御園地区の忠霊塔は御園小学校の一画にあり、子どもたちに悪影響が出ないように雑草整備には除草剤は使わず草刈り機と手作業による整備です。
小雪がちらつく中でしたが桜の枯葉掃除と草刈り作業を無事終えることができました。
御園地区遺族会の会長を引き受けてから三年になります。遺族会の高齢化が進む中で、叔父が戦死している私が会長を引き受けています。
この原稿を書いている日は十二月八日。太平洋戦争が始まった日です。この戦争での死者は300万人以上にも及びます。そして残された多くの遺族。「戦争で亡くなる人も遺族も出してはいけない。」そのためには、「二度と開戦の日を迎えてはいけない」というのが御園地区遺族会のみなさんの願いです。
先日亡くなられた菅原文太さんが「政治の役割は国民を飢えさせないこと。そしてこれがもっとも大事ですが、絶対に戦争をしないこと」と言っておられました。政治家の端くれとして身につまされる言葉です。
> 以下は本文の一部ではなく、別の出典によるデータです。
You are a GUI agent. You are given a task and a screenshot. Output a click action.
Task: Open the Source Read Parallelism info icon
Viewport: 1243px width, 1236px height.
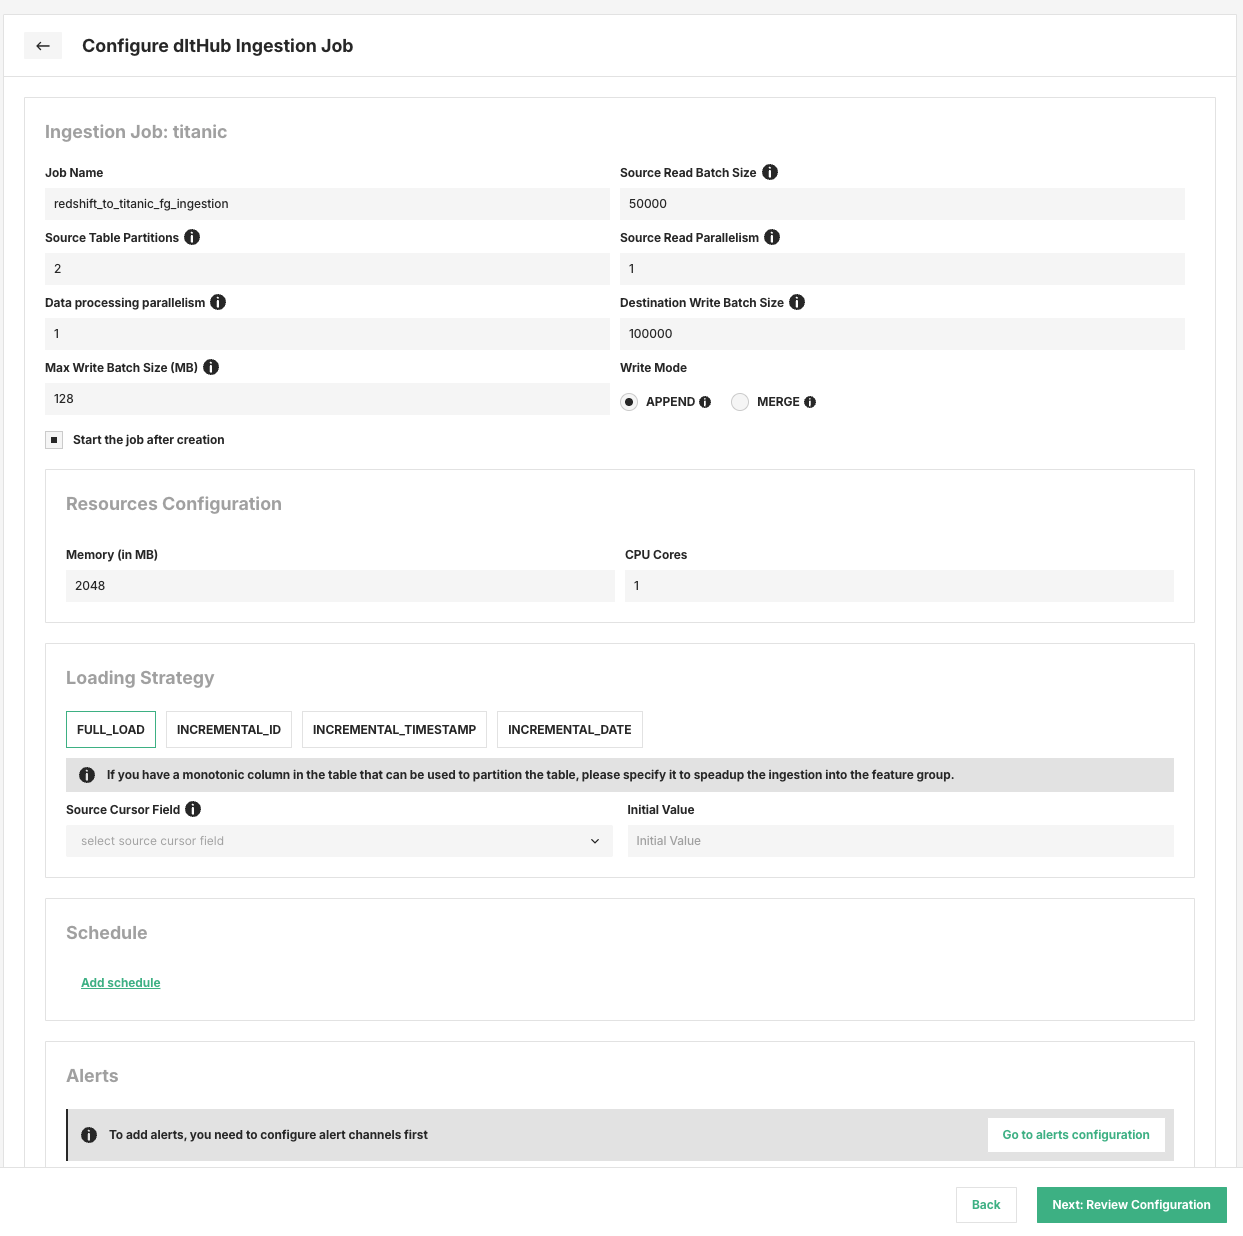point(772,237)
また菅原文太さんは「日本はさみしい国になった。多くの人が金と自分のことだけ考え、国のあり方や政治に関心がなくなった」とも言っておられました。遺族の一人として心にしみる言葉です。
この県政NOWが掲載されるのは十二月十四日。衆議院選挙の投票日にあたります。
今年、ノーベル平和賞が受賞するかも知れないといわれた日本国憲法には「武力による威嚇または行使は、国際紛争を解決する手段としては永久に放棄する」と書かれています。
この選挙では、絶対に戦争をしないということに真正面から取り組んでくれる人を私たちの代表として選びたいものです。
終戦の一九四五年から来年は70年目を迎えます。
私たちはどんな状態におかれても「紛争・もめごとを武力で解決する道は選ばない」という強い意志を再確認する節目の年にしたいものです。